- Objetivo da tarefa
Continue o texto sobre a Festa do Coliseu a partir da última frase apresentada.

DOUTRINA
«Era tudo gente a suspirar!»
Estava p'ra ser na véspera de Santo António mas, por via do «Capas Negras», ficou para o dia seguinte, não tendo, contudo, perdido nada do brilho e do valor que os tripeiros lhe quiseram dar. A Festa esteve toda nisto mesmo. Uma casa cheia, a suspirar. O Porto a marcar presença. Esgotou-se a bilheteira! Fora eu artista, que havia de pintar aqui a mulher da parábola, inundada de alegria, a berrar da janela a notícia de haver achado a moeda d'oiro que perdera. Tinha dez em seu poder, mas não contavam tanto como aquela. A perdida é que era a moeda. Por ela daria a vida. Foi essa que ela topou. Alegrai-vos! A janela rasgada foi mirante. Ora eu gosto muito de ver os factos e dá-los a conhecer à luz do Evangelho. Não há sombras porque não há corpos. É tudo Luz.
É desta maneira que todos nós devemos ver e compreender a Festa do Coliseu. «Era tudo gente a suspirar!» — como aqui em casa me declarou um dos nossos. Moedas perdidas! Moedas d'oiro, oiro nosso, perdidas nas entulheiras e hoje recuperadas. Alegrai-vos!
Aquele suspiro das almas presentes, dizia isto mesmo. Sim; quisera ser pintor! Tantos artistas têm pisado o palco do Coliseu! Tantos! Tamanhos! Paga-se um ror de os ouvir.
Agradam. Impressionam, sim. Porém, naquela noite de Festa, aparece o «Bucha» a cantar «o tio Marcolino» e chora-se. O «General» toca castanhetas e chora-se. O pastor assobia — com faz aqui às ovelhas — e chora-se. O Ernesto apresenta os do campo. O Lúcio, os da erva. O «Chegadinho», os cozinheiros. O Norberto, os roupeiros. O «Xancaxé», os das casas. O António, os que já ganham. O Manuel, os das oficinas. O Teles, os do Lar do Porto. O «Lisboa», os da Casa do Gaiato de Miranda do Corvo. O Herlander, os do Lar de Coimbra — e o povo chora! Mal um pequenino entra no palco, antes mesmo que se oiça nada do que ele vai dizer, já as almas fervem só de o verem entrar! Porquê? Moedas perdidas! Moedas d'oiro. Oiro nosso.

- Dados fornecidos
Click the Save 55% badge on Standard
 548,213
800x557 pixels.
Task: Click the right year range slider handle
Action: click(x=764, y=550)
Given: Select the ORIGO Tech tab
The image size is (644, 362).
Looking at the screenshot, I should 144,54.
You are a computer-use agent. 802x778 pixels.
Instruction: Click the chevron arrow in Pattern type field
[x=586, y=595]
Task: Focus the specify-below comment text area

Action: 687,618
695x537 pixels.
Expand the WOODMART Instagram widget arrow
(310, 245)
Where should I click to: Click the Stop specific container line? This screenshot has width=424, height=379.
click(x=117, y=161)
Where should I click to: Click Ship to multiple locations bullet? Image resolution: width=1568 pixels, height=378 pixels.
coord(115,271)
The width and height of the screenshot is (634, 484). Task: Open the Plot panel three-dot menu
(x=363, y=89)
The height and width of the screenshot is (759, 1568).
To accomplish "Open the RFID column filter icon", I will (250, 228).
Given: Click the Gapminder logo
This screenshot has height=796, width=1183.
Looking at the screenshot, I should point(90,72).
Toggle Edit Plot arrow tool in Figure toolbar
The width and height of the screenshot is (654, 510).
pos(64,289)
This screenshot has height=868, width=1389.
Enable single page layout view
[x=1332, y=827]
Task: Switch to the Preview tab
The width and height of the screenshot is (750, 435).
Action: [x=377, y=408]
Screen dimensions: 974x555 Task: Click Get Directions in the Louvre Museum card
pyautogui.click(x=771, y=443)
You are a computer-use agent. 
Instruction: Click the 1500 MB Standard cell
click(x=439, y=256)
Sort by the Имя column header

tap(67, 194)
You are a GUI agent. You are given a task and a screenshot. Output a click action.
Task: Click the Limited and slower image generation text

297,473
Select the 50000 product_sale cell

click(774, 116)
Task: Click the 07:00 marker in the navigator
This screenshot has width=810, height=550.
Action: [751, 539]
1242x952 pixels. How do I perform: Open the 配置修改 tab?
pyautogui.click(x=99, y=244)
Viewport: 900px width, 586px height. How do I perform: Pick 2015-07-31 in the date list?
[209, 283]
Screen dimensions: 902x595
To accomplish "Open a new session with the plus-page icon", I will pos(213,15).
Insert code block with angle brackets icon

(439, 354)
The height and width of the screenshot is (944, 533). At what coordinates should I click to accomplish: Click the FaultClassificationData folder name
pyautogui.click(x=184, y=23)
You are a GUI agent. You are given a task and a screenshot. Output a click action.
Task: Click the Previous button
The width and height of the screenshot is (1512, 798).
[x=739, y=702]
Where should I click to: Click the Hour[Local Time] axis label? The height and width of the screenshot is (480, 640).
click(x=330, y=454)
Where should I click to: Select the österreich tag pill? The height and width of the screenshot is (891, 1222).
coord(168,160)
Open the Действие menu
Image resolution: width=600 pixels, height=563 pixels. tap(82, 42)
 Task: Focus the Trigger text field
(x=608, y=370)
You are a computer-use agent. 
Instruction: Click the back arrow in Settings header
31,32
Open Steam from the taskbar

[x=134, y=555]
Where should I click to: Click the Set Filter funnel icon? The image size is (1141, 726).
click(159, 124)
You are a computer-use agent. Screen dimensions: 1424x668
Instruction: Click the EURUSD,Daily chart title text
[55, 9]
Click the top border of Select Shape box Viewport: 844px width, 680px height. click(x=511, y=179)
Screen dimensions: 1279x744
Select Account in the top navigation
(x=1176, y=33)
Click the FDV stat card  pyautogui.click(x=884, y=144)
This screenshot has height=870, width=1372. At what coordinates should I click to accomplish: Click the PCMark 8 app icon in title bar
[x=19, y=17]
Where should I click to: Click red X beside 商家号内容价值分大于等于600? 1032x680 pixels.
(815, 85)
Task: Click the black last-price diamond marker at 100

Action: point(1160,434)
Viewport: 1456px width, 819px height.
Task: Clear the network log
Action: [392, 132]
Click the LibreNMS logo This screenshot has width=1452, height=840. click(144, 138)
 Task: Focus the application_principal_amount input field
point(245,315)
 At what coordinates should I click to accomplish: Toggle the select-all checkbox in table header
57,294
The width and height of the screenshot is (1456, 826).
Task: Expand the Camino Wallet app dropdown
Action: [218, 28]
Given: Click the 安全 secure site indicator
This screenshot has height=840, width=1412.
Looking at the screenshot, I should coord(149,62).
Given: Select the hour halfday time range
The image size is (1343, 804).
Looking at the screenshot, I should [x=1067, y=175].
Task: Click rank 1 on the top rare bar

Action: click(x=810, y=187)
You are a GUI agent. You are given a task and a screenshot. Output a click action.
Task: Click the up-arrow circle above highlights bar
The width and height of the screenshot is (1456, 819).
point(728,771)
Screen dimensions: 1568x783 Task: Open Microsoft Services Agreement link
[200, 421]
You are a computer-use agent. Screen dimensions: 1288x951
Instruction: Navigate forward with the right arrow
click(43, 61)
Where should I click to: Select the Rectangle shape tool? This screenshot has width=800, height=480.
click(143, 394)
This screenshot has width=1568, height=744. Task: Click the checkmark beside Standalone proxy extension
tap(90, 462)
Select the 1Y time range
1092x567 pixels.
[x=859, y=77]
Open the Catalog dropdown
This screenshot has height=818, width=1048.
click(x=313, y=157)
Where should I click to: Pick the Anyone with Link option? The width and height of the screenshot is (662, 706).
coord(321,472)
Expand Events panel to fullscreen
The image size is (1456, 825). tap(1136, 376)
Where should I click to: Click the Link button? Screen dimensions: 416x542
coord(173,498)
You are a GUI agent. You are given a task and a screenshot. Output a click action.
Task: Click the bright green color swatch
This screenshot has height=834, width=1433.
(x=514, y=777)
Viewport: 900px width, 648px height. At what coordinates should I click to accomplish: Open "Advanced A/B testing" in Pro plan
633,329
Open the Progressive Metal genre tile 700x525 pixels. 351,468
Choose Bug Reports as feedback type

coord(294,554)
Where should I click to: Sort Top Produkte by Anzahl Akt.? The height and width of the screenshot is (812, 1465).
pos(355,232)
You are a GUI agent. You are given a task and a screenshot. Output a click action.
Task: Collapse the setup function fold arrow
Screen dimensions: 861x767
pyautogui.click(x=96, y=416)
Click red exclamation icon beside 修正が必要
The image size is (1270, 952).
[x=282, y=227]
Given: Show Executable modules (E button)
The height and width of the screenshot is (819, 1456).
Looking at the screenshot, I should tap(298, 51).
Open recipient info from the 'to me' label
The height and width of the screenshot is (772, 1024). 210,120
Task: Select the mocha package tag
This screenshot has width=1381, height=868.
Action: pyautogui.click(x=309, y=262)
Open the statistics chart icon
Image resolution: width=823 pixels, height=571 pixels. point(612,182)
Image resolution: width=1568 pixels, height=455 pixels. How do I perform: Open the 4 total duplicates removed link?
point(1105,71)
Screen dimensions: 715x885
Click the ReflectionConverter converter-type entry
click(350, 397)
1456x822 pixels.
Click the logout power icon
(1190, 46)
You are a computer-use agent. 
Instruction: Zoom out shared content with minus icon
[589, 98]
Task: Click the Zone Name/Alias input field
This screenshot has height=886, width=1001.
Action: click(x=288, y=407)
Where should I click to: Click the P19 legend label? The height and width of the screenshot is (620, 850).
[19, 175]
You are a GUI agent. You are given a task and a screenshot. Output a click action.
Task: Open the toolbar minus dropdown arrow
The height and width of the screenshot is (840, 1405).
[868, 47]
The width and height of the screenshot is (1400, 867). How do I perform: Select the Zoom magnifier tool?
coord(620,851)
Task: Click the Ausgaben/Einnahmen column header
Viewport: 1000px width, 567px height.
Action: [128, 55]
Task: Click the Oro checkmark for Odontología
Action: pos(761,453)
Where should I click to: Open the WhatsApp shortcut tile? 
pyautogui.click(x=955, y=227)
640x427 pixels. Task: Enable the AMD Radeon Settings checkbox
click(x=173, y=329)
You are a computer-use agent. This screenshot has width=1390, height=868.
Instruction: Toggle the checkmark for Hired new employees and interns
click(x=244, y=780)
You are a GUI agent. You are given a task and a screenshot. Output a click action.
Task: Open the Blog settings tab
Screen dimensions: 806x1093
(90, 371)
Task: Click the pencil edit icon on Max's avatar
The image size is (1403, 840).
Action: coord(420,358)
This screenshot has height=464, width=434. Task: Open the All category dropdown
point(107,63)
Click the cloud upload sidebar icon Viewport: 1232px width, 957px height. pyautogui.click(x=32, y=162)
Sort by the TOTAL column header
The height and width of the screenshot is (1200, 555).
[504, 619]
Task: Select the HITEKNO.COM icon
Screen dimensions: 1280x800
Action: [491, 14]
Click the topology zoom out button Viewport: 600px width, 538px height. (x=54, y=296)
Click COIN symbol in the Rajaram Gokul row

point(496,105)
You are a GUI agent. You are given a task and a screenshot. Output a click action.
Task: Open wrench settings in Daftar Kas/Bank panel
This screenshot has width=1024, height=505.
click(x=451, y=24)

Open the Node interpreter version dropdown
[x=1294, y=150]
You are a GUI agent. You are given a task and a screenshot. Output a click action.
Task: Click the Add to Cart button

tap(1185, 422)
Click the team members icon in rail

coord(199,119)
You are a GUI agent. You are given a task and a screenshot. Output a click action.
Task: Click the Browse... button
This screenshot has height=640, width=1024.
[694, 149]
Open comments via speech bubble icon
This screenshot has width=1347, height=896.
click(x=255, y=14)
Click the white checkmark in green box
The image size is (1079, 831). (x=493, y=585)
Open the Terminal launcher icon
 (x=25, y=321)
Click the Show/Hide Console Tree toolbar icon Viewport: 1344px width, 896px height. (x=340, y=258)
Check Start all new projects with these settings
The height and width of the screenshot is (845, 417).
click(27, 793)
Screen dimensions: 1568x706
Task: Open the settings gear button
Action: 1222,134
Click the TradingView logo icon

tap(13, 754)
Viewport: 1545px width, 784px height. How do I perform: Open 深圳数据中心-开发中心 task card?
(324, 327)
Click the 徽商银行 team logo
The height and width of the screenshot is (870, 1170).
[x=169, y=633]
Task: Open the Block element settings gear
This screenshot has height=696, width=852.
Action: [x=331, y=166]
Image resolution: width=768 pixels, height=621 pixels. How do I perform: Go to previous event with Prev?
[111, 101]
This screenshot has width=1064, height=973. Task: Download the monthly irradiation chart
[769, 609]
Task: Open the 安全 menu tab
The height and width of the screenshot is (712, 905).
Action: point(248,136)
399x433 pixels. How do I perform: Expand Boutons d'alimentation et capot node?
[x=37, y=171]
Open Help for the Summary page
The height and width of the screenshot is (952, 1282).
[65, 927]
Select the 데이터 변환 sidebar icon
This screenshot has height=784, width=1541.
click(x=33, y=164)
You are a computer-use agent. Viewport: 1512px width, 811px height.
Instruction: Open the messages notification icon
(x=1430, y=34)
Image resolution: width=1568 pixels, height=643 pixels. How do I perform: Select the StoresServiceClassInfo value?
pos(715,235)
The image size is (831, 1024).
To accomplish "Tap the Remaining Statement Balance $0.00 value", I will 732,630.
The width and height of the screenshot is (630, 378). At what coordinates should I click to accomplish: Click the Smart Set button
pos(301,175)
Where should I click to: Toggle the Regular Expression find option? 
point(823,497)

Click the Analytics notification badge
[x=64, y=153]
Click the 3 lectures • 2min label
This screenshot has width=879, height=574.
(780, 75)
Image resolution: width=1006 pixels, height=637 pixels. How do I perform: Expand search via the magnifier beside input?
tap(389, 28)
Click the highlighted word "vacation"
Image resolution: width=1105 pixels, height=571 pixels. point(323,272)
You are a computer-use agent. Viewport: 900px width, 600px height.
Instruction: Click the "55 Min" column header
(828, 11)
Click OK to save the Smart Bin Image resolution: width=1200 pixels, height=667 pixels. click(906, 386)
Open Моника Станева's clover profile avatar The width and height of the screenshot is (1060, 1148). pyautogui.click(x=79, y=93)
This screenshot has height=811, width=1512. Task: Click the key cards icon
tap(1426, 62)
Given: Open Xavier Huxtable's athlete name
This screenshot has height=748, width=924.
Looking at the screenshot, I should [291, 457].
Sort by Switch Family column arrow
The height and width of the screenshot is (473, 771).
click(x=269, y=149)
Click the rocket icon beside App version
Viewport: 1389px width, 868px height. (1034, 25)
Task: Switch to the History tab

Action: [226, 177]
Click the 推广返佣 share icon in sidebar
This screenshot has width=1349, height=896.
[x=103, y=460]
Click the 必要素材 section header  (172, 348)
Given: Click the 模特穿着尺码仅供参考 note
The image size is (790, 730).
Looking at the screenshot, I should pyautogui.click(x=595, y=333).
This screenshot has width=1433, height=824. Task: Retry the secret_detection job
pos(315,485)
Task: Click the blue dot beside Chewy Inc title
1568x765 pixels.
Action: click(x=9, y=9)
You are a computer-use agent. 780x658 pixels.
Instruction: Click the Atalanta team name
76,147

- Resposta ao problema
Mais luminoso o caminho do regresso a casa para todos quantos ali estiveram! Da Régua e da Murtosa, havia gente! Fora da porta, havia camionetas dos arredores da cidade.
«Alegrai-vos que eu encontrei a moeda», diz a mulher da parábola. As parábolas do Mestre são balas de Vida. Escondem a Vida. A Vida!
Nós somos todos, por adopção, filhos de um Pai comum. Ainda mesmo que isto não fosse doutrina certa, tê-la-ia revelado a Festa daquela noite com «toda a gente a suspirar». Se filhos, herdeiros. Se herdeiros, irmãos.
Quiseram que eu fosse ò palco. Eu achava que não fazia ali falta nenhuma; estavam lá os da Festa. Mas o povo bradava e eu não tive outro remédio senão aparecer. É a minha cruz. A Cruz!
P. S. — Recebeu-se dos Restauradores este telegrama:
«Lisboa assistiu em espírito inédito espectáculo espera sua Casa».
O telegrama não é assinado por ninguém. Cuido ter sido algum lisboeta que já sabe da Casa do Gaiato de Lisboa e que o adjectivo sua está ali a fazer as vezes de ela, Lisboa. Será assim?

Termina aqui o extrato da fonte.